The surveys, completed by more than 800,000 students, parents and teachers last spring, account for 10 percent of a school's A-through-F letter grade this school year.

A poor rating can be used to justify the removal of a principal or the closing of a school in the new high-stakes era of accountability ushered in by Mayor Bloomberg and Schools Chancellor Joel Klein.

Among the "suggestions" in the document, posted online by a Department of Education achievement director, was to "keep the surveys away from toxic person(s)," taken to mean troubled students.

Principals were also advised to have school staffers help parents not only with translating a survey, but with "filling it out," and to urge students and teachers to complete the surveys following "fun" events. Another suggestion was that principals boost return rates by making the surveys mandatory homework assignments.

The document went online in January, six weeks before the second annual Learning Environment Survey's distribution.
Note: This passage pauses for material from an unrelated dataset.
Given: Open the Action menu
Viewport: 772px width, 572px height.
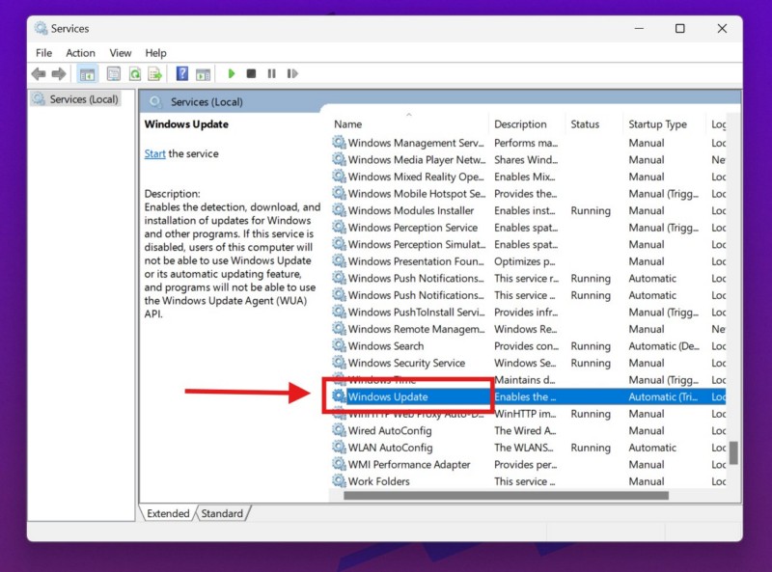Looking at the screenshot, I should [80, 53].
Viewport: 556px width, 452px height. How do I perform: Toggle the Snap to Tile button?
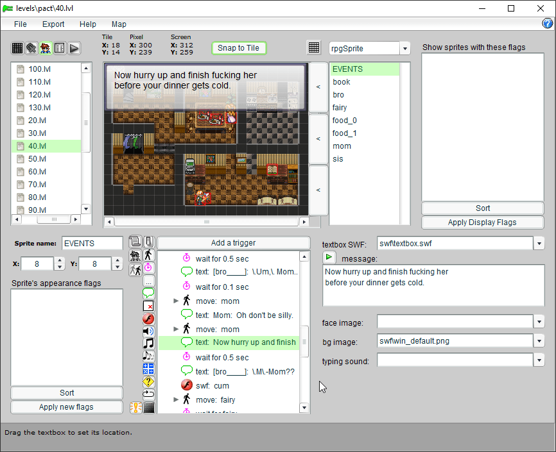point(239,48)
The site was a support and resource center for 66 schools in an autonomous network overseen by Empowerment Schools CEO Eric Nadelstern.

Parents in Brooklyn, Queens and Manhattan told The Post of allegations that principals falsely warned that their schools would lose money if the surveys were unfavorable and that staffers guided -and even changed - answers on the anonymous forms.

"Where's there's a will, there's always a way," said Hector Nazario, president of the District 4 Community Education Council in Harlem. "Some schools' [surveys] project something that is actually not."

Education officials expressed confidence in the integrity of the survey process, but acknowledged that the online document went too far.

"Some of the suggestions in the posting demonstrate poor judgment, and we have taken it down," said Department of Education spokesman Andrew Jacob. "We have also made it clear that schools cannot require anyone to take the survey or influence responses."